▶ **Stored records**
--

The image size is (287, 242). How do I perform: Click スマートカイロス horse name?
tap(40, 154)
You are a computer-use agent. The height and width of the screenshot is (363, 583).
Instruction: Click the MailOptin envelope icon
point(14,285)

--

▶ **EXERCISE DESCRIPTION**
The records above need to be output again, verbatim.

▶ **COMPLETED TASK**
The image size is (287, 242). How do I perform: Click スマートカイロス horse name?
tap(40, 154)
You are a computer-use agent. The height and width of the screenshot is (363, 583).
Instruction: Click the MailOptin envelope icon
point(14,285)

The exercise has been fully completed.